Bond issue’s price tag put at $39.9 million
Voters in the Basehor-Linwood School District will be asked in October to approve a $39.9 million bond issue for new schools.
The school board on Monday approved a resolution that calls for submitting a $39.9 million special question by mail ballot to voters this fall. Last month, board members accepted a distict committee's plan for the bond issue proposal and scheduled a mail-in referendum for October. Monday's action put a price tag on the plan.
Superintendent Bob Albers estimated ballots will be mailed out around Sept. 21.
"There is a five-week period between when the ballots are mailed out and when they are counted," he said. "Ballots have to be back by Oct. 25."
If approved, the district will use the funds to construct a new kindergarten through fifth grade, 435-student elementary school to serve the northern part of the district, a centrally located sixth through eighth grade, 700-student middle school, additions to Glenwood Ridge Elementary School, renovations to Linwood Elementary School and a soccer complex in proximity of the high school.
These plans are similar to what the facilities planning committee presented to the board May 14.
Working out details
Gordon Kimble from Horst, Terrill and Karst Architects, and John McArthur, the district's financial adviser from Oppenheimer Funds, met with board members in a work session prior to the decision.
Debate during the session revolved around how large the facilities could be while keeping the total bond amount down.
Members discussed various capacities for the elementary school.
While a 300-student elementary school would keep costs lower, board members were concerned that it might not be large enough to accommodate future growth. But a 500-student school may not be the most cost efficient.
"I don't think the 300-student elementary school is big enough," school board president Randy Cunningham said. "I think we're getting ourselves in trouble by building it."
The maximum students per classroom for kindergarten through second grade is 24 while third through fifth is 28.
Cunningham also reminded board members that all-day kindergarten was on the horizon for the district. Classrooms that once were used for extra activities will soon need to be designated for kindergarten classes.
Board members decided to try exploring a middle-of-the-road number for the elementary school capacity. School board member Doug Bittel also asked whether the school could be built like GRES, which was originally designed to be added onto at a later date as needed. Kimble said buildings could be designed at no extra cost for future additions.
Other ideas on how to keep costs down were discussed, including possibly omitting the renovations to LES or the soccer complex.
However board members were confident the renovations to LES would not cost any votes because there is such a need for them.
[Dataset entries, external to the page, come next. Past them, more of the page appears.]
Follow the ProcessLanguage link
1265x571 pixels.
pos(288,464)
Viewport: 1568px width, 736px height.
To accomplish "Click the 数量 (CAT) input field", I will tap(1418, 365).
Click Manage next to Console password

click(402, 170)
If the referendum is approved, the current joint elementary school and middle school building in Linwood would need to be reconfigured as an elementary-only school.
As for the soccer complex, some board members saw it as a selling point for the bond issue.
"There are a lot of people in this community that would like to have some soccer fields," Bittel said. "I think a lot of families would come out and vote for it to get some decent soccer fields."
Getting a yes vote
Methods for obtaining "yes" votes for the bond issue were also discussed.
For starters, the board agreed to a mail-in ballot for the special election. Historically, voter turnout has been scant for general elections, special elections fare even worse.
But the idea behind a mail-in ballot is high turnout because of their convenience. Voters don't have to make a special trip to the polls or wait in line to vote. They'll will simply mark the ballot, sign the outside of the envelope and drop it in a mailbox. Postage is already taken care of.
McArthur said his experiences with mail-in ballots in the past have been positive.
"It's so simple for them (voters) if they would just do it," he said. "It's a more expensive route to go, but they really don't have an excuse not to mark it."
Albers said the district will soon launch a campaign to encourage district patrons to register to vote, followed by informational meetings in August and September to educate the community on what is being asked for and why the district needs it using a bond information committee.
Committee members will follow up with voters during the five-week mail-in ballot period to remind them to send in their ballots.
"We will use the facilities planning committee as a nucleus," Albers said, "then ask them to recommend or ask other people to be a part of the bond information committee. We will try to get as many people involved in that as we possibly can."
In other action Monday night, the school board:
- Approved, 6-0, Board Policy Chapter G: Part II for second reading and Policy DJCA for first reading.
- Approved, 6-0, teaching contracts for Stacey Ward, Basehor-Linwood Middle School language arts, and Jean Yates, Basehor Elementary School first grade.
- Met in executive session for about two hours to discuss non-elected personnel and acquisition of real property.
- Approved, 6-0, classified salaries for 2007-2008.
- Approved, 6-0, administrative salaries for 2007-2008.